> [INPUT MATERIAL]:
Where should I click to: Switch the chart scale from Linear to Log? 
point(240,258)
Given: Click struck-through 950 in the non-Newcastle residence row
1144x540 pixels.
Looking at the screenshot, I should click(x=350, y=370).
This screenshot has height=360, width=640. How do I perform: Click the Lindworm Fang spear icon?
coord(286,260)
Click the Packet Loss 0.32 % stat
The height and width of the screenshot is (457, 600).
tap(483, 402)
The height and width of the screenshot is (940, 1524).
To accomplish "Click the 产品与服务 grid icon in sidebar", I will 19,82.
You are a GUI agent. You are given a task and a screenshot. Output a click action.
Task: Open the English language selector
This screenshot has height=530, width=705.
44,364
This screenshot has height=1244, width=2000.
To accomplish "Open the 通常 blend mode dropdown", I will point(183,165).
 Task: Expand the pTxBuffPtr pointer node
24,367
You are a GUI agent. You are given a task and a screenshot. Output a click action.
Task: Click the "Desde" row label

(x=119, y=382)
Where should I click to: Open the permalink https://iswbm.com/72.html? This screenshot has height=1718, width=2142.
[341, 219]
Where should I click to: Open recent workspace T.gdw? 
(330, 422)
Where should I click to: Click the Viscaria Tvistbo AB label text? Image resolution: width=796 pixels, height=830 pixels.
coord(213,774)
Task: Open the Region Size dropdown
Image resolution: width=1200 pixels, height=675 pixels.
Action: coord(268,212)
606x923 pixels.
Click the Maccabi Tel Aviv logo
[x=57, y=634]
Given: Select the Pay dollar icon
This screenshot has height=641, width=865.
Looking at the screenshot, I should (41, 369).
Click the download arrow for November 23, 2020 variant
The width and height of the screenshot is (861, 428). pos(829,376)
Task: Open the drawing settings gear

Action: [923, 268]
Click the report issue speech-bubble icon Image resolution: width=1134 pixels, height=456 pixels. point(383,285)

> [WHAT TO PRODUCE]:
Copy out all of the records above word for word, preserving each line as it stands.

> [RESULT]:
Where should I click to: Switch the chart scale from Linear to Log? 
point(240,258)
Given: Click struck-through 950 in the non-Newcastle residence row
1144x540 pixels.
Looking at the screenshot, I should click(x=350, y=370).
This screenshot has height=360, width=640. How do I perform: Click the Lindworm Fang spear icon?
coord(286,260)
Click the Packet Loss 0.32 % stat
The height and width of the screenshot is (457, 600).
tap(483, 402)
The height and width of the screenshot is (940, 1524).
To accomplish "Click the 产品与服务 grid icon in sidebar", I will 19,82.
You are a GUI agent. You are given a task and a screenshot. Output a click action.
Task: Open the English language selector
This screenshot has height=530, width=705.
44,364
This screenshot has height=1244, width=2000.
To accomplish "Open the 通常 blend mode dropdown", I will point(183,165).
 Task: Expand the pTxBuffPtr pointer node
24,367
You are a GUI agent. You are given a task and a screenshot. Output a click action.
Task: Click the "Desde" row label

(x=119, y=382)
Where should I click to: Open the permalink https://iswbm.com/72.html? This screenshot has height=1718, width=2142.
[341, 219]
Where should I click to: Open recent workspace T.gdw? 
(330, 422)
Where should I click to: Click the Viscaria Tvistbo AB label text? Image resolution: width=796 pixels, height=830 pixels.
coord(213,774)
Task: Open the Region Size dropdown
Image resolution: width=1200 pixels, height=675 pixels.
Action: coord(268,212)
606x923 pixels.
Click the Maccabi Tel Aviv logo
[x=57, y=634]
Given: Select the Pay dollar icon
This screenshot has height=641, width=865.
Looking at the screenshot, I should (41, 369).
Click the download arrow for November 23, 2020 variant
The width and height of the screenshot is (861, 428). pos(829,376)
Task: Open the drawing settings gear

Action: [923, 268]
Click the report issue speech-bubble icon Image resolution: width=1134 pixels, height=456 pixels. point(383,285)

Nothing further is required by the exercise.